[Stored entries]

········

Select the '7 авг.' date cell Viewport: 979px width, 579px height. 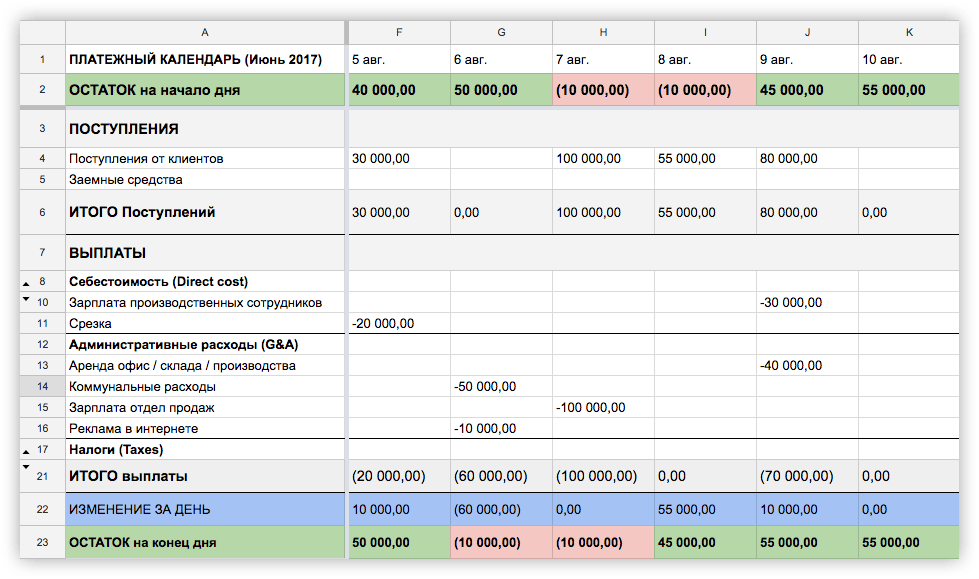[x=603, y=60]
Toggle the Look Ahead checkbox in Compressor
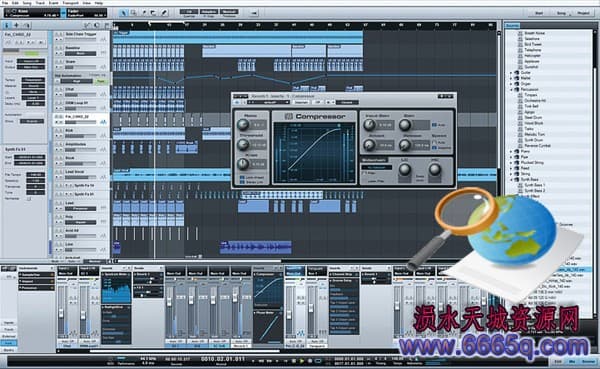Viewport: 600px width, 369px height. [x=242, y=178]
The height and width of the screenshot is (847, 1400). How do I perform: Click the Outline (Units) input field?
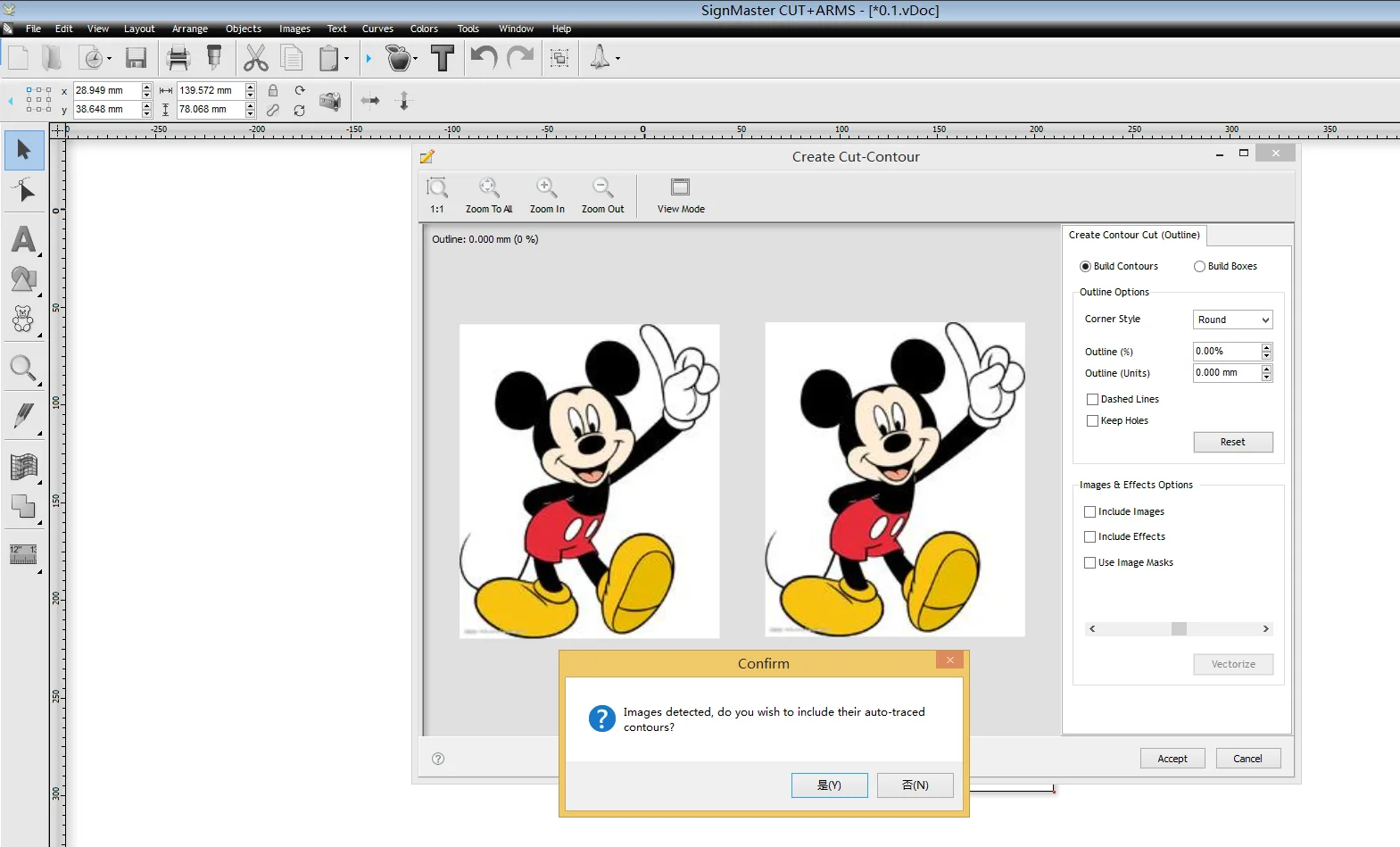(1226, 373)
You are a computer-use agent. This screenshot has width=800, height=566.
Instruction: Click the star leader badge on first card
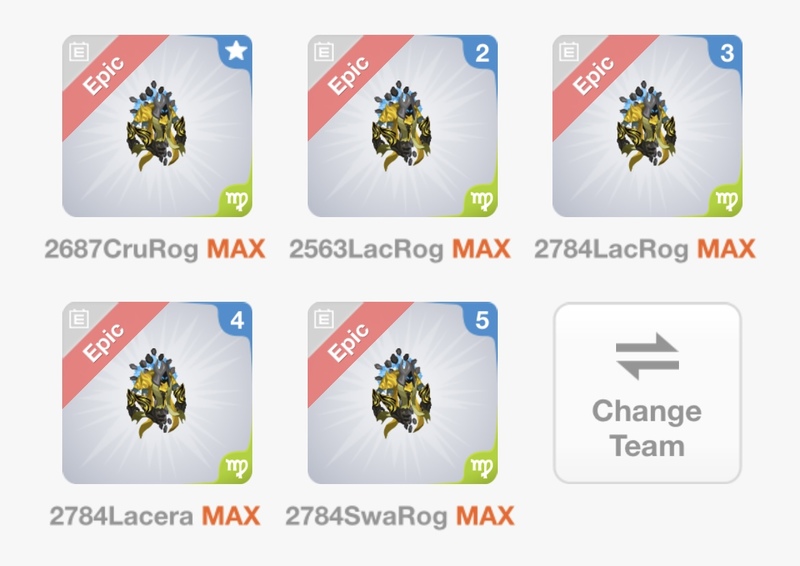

········

** What to work on **
Nothing but the lines from the line containing "You are a computer-use" to the end of the records above should be repeated, exactly and with every picture omitted.

** Solution for this exercise **
You are a computer-use agent. This screenshot has width=800, height=566.
Instruction: Click the star leader badge on first card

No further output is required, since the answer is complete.